Start of RECORDED INFORMATION

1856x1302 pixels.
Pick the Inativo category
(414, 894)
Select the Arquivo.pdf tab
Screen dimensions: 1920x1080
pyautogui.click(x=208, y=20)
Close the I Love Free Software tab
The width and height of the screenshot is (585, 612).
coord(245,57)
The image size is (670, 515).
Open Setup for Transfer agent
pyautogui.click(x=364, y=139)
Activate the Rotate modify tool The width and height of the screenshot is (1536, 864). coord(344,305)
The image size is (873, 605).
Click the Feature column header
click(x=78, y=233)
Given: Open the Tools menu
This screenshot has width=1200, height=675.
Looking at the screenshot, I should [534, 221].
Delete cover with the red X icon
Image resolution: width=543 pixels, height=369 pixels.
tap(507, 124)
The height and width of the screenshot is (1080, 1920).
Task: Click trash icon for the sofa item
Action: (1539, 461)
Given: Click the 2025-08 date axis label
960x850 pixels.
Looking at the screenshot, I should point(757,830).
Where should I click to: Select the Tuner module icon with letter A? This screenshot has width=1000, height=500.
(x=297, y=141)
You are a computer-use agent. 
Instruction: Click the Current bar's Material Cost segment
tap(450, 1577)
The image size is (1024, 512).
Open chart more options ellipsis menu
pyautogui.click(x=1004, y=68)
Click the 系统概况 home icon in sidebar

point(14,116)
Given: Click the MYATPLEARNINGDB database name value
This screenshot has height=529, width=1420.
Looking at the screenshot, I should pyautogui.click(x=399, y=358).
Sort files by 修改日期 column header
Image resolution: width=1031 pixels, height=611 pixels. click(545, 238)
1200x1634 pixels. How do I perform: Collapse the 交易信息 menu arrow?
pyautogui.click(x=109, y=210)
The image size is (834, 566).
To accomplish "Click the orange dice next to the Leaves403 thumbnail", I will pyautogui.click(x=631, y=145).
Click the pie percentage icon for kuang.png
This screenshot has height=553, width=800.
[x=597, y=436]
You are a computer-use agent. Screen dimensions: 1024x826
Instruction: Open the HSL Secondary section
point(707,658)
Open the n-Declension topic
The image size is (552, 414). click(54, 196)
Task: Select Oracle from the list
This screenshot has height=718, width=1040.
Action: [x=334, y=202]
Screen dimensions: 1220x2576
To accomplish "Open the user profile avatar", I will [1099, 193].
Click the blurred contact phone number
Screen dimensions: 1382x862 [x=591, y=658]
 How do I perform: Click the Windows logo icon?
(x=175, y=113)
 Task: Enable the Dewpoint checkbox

End of RECORDED INFORMATION

* _DESCRIPTION OF THE TASK_
This exercise calls for every record above to be written out again exactly.

* _REPLY TO THE TASK_
1856x1302 pixels.
Pick the Inativo category
(414, 894)
Select the Arquivo.pdf tab
Screen dimensions: 1920x1080
pyautogui.click(x=208, y=20)
Close the I Love Free Software tab
The width and height of the screenshot is (585, 612).
coord(245,57)
The image size is (670, 515).
Open Setup for Transfer agent
pyautogui.click(x=364, y=139)
Activate the Rotate modify tool The width and height of the screenshot is (1536, 864). coord(344,305)
The image size is (873, 605).
Click the Feature column header
click(x=78, y=233)
Given: Open the Tools menu
This screenshot has width=1200, height=675.
Looking at the screenshot, I should [534, 221].
Delete cover with the red X icon
Image resolution: width=543 pixels, height=369 pixels.
tap(507, 124)
The height and width of the screenshot is (1080, 1920).
Task: Click trash icon for the sofa item
Action: (1539, 461)
Given: Click the 2025-08 date axis label
960x850 pixels.
Looking at the screenshot, I should point(757,830).
Where should I click to: Select the Tuner module icon with letter A? This screenshot has width=1000, height=500.
(x=297, y=141)
You are a computer-use agent. 
Instruction: Click the Current bar's Material Cost segment
tap(450, 1577)
The image size is (1024, 512).
Open chart more options ellipsis menu
pyautogui.click(x=1004, y=68)
Click the 系统概况 home icon in sidebar

point(14,116)
Given: Click the MYATPLEARNINGDB database name value
This screenshot has height=529, width=1420.
Looking at the screenshot, I should pyautogui.click(x=399, y=358).
Sort files by 修改日期 column header
Image resolution: width=1031 pixels, height=611 pixels. click(545, 238)
1200x1634 pixels. How do I perform: Collapse the 交易信息 menu arrow?
pyautogui.click(x=109, y=210)
The image size is (834, 566).
To accomplish "Click the orange dice next to the Leaves403 thumbnail", I will pyautogui.click(x=631, y=145).
Click the pie percentage icon for kuang.png
This screenshot has height=553, width=800.
[x=597, y=436]
You are a computer-use agent. Screen dimensions: 1024x826
Instruction: Open the HSL Secondary section
point(707,658)
Open the n-Declension topic
The image size is (552, 414). click(54, 196)
Task: Select Oracle from the list
This screenshot has height=718, width=1040.
Action: [x=334, y=202]
Screen dimensions: 1220x2576
To accomplish "Open the user profile avatar", I will [1099, 193].
Click the blurred contact phone number
Screen dimensions: 1382x862 [x=591, y=658]
 How do I perform: Click the Windows logo icon?
(x=175, y=113)
 Task: Enable the Dewpoint checkbox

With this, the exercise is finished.